** BEGIN Records shown **

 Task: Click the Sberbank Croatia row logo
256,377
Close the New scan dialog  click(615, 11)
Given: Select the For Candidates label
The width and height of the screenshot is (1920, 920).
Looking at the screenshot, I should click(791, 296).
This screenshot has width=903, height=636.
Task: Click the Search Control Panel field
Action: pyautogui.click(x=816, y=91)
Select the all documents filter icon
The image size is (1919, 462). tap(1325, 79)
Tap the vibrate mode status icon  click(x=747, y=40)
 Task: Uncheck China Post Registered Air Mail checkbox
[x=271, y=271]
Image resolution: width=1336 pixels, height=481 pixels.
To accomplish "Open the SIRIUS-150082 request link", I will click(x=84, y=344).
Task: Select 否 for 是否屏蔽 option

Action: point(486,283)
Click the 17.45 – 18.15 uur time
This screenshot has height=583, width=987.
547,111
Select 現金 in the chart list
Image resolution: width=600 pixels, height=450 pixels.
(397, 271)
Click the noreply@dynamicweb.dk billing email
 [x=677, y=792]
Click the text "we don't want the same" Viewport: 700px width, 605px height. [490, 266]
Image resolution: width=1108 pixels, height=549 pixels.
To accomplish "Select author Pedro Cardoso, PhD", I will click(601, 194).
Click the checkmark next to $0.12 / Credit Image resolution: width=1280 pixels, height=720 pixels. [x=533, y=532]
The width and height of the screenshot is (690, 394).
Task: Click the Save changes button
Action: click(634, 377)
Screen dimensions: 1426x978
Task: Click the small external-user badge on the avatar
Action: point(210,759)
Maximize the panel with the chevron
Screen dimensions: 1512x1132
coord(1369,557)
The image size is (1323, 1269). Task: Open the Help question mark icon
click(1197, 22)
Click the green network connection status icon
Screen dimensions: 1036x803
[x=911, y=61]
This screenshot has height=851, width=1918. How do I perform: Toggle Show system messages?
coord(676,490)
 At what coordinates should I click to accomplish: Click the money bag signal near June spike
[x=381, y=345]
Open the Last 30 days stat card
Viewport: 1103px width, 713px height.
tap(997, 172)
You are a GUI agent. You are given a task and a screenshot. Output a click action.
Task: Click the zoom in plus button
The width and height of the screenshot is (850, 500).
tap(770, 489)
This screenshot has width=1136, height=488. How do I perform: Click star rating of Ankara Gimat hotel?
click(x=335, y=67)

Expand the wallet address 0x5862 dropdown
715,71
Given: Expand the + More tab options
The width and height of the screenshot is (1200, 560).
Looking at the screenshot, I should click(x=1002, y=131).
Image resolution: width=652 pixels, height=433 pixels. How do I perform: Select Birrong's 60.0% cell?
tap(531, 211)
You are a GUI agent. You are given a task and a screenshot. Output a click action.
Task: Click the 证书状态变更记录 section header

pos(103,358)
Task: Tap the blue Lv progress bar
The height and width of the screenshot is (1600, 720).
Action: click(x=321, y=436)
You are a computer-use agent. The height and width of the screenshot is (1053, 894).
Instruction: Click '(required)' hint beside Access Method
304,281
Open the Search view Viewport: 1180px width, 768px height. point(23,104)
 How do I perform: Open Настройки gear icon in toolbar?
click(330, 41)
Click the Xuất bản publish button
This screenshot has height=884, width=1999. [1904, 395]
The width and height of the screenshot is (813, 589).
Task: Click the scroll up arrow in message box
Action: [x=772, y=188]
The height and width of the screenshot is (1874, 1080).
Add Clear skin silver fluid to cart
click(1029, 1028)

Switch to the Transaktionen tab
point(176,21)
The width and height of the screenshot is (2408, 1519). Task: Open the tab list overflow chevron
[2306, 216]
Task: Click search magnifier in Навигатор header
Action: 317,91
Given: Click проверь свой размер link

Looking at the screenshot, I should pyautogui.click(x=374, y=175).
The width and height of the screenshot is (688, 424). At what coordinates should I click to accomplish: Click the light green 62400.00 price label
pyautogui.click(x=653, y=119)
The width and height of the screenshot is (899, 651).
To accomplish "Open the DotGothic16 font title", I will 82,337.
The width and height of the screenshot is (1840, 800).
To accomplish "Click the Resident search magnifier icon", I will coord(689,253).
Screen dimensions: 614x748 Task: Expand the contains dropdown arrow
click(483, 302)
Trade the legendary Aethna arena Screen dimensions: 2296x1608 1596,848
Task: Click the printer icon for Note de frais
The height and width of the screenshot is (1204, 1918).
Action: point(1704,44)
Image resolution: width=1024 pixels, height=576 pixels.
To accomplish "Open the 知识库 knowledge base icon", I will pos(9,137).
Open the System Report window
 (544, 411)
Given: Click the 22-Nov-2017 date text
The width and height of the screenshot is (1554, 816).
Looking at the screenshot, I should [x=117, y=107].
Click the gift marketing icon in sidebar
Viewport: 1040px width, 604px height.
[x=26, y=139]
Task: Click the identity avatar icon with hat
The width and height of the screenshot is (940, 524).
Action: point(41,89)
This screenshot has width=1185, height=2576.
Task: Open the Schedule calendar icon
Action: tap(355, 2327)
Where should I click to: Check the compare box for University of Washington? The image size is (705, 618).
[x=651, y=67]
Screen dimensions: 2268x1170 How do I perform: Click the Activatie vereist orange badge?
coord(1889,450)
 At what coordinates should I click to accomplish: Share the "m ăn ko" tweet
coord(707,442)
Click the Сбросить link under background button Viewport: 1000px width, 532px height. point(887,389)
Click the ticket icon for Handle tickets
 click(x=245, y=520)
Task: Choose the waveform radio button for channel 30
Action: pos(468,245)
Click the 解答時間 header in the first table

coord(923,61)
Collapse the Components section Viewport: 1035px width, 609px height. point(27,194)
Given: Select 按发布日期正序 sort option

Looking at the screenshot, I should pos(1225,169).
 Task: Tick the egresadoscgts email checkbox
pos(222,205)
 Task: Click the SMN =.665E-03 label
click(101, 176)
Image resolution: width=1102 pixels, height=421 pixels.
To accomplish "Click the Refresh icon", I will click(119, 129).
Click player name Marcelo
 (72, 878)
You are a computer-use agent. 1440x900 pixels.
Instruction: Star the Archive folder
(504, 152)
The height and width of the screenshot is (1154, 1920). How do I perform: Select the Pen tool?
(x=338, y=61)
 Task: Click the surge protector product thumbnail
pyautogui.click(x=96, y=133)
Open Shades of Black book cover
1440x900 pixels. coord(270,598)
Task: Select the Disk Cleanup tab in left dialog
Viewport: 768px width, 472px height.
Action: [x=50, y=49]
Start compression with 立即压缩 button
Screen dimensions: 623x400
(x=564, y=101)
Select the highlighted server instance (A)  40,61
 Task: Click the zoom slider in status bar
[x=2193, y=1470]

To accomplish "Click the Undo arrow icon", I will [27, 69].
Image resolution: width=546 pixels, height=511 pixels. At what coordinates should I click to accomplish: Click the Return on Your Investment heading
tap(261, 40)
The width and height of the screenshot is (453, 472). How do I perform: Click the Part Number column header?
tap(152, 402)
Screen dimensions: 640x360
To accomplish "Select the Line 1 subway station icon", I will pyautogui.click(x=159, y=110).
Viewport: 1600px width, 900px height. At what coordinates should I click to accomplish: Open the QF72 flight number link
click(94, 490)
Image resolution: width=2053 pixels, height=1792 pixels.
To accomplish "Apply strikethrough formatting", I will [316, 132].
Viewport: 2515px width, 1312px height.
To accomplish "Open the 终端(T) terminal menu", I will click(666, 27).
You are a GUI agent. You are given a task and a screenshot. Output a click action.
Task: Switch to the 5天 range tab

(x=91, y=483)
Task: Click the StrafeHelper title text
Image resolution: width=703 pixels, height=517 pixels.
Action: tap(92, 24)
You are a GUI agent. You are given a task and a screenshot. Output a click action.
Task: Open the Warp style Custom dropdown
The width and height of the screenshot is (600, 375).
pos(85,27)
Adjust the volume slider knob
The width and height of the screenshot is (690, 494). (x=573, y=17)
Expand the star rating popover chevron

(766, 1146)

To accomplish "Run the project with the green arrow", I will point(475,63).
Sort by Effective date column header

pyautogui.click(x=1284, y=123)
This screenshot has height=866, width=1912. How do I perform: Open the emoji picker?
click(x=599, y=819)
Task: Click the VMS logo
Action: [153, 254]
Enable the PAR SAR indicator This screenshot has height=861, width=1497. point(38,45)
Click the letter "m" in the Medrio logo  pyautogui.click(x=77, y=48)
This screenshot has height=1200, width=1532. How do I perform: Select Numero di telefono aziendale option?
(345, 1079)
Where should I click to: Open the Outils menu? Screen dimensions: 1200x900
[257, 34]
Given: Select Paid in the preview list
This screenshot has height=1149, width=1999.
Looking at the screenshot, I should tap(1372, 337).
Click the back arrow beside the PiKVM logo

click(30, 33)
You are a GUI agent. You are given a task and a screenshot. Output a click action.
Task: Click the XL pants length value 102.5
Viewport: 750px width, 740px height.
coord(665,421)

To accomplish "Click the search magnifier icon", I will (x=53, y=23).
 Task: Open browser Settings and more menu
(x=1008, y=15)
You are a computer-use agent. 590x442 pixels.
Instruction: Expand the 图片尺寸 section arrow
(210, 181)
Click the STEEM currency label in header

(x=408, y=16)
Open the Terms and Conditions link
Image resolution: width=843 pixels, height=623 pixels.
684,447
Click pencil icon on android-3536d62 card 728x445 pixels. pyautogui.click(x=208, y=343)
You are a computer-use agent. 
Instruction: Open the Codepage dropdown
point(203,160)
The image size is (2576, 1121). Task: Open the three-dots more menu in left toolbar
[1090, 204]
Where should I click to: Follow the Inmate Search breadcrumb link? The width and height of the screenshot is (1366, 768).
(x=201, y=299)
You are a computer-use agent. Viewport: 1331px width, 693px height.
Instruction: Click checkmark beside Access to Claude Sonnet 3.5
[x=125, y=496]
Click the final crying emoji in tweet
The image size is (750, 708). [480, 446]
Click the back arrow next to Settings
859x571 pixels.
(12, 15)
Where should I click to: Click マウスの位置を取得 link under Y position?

** END Records shown **

Problem details: Can you retype the records above, starting with the line that contains "Collapse the Components" and continuing through the line that contains "Action: [x=50, y=49]", and reproduce every line in that range exactly?

Result for this task:
Collapse the Components section Viewport: 1035px width, 609px height. point(27,194)
Given: Select 按发布日期正序 sort option

Looking at the screenshot, I should pos(1225,169).
 Task: Tick the egresadoscgts email checkbox
pos(222,205)
 Task: Click the SMN =.665E-03 label
click(101, 176)
Image resolution: width=1102 pixels, height=421 pixels.
To accomplish "Click the Refresh icon", I will click(119, 129).
Click player name Marcelo
 (72, 878)
You are a computer-use agent. 1440x900 pixels.
Instruction: Star the Archive folder
(504, 152)
The height and width of the screenshot is (1154, 1920). How do I perform: Select the Pen tool?
(x=338, y=61)
 Task: Click the surge protector product thumbnail
pyautogui.click(x=96, y=133)
Open Shades of Black book cover
1440x900 pixels. coord(270,598)
Task: Select the Disk Cleanup tab in left dialog
Viewport: 768px width, 472px height.
Action: [x=50, y=49]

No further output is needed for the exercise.